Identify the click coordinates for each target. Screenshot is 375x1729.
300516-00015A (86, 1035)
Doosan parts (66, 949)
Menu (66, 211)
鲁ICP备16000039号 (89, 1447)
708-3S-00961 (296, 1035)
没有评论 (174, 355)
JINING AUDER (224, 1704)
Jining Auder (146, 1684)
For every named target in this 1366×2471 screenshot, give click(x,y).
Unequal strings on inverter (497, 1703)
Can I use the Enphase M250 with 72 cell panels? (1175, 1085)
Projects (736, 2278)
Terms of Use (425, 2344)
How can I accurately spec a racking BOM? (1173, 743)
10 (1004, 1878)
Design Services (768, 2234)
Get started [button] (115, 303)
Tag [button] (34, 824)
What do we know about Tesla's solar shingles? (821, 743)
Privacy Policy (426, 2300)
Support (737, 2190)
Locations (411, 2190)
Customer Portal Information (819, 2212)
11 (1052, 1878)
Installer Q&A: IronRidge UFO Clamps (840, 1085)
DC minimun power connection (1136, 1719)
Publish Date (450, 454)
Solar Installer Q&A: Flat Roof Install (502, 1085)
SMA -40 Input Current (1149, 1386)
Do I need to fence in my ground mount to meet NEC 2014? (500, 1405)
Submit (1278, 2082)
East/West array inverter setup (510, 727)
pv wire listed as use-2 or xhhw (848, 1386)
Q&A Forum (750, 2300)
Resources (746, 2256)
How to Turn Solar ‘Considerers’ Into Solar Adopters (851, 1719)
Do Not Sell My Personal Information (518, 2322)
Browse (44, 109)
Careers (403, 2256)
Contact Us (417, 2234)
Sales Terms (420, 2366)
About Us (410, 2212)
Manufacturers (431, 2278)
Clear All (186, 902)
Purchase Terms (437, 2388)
------------------------------------------------
* DIRECTIONS FOR THIS TASK *
Each of the entries must be set down exactly, none omitted.

* EXERCISE ANSWER *
Identify the click coordinates for each target. Screenshot is 375x1729.
300516-00015A (86, 1035)
Doosan parts (66, 949)
Menu (66, 211)
鲁ICP备16000039号 (89, 1447)
708-3S-00961 (296, 1035)
没有评论 (174, 355)
JINING AUDER (224, 1704)
Jining Auder (146, 1684)
For every named target in this 1366×2471 screenshot, give click(x,y).
Unequal strings on inverter (497, 1703)
Can I use the Enphase M250 with 72 cell panels? (1175, 1085)
Projects (736, 2278)
Terms of Use (425, 2344)
How can I accurately spec a racking BOM? (1173, 743)
10 (1004, 1878)
Design Services (768, 2234)
Get started [button] (115, 303)
Tag [button] (34, 824)
What do we know about Tesla's solar shingles? (821, 743)
Privacy Policy (426, 2300)
Support (737, 2190)
Locations (411, 2190)
Customer Portal Information (819, 2212)
11 (1052, 1878)
Installer Q&A: IronRidge UFO Clamps (840, 1085)
DC minimun power connection (1136, 1719)
Publish Date (450, 454)
Solar Installer Q&A: Flat Roof Install (502, 1085)
SMA -40 Input Current (1149, 1386)
Do I need to fence in my ground mount to meet NEC 2014? (500, 1405)
Submit (1278, 2082)
East/West array inverter setup (510, 727)
pv wire listed as use-2 or xhhw (848, 1386)
Q&A Forum (750, 2300)
Resources (746, 2256)
How to Turn Solar ‘Considerers’ Into Solar Adopters (851, 1719)
Do Not Sell My Personal Information (518, 2322)
Browse (44, 109)
Careers (403, 2256)
Contact Us (417, 2234)
Sales Terms (420, 2366)
About Us (410, 2212)
Manufacturers (431, 2278)
Clear All (186, 902)
Purchase Terms (437, 2388)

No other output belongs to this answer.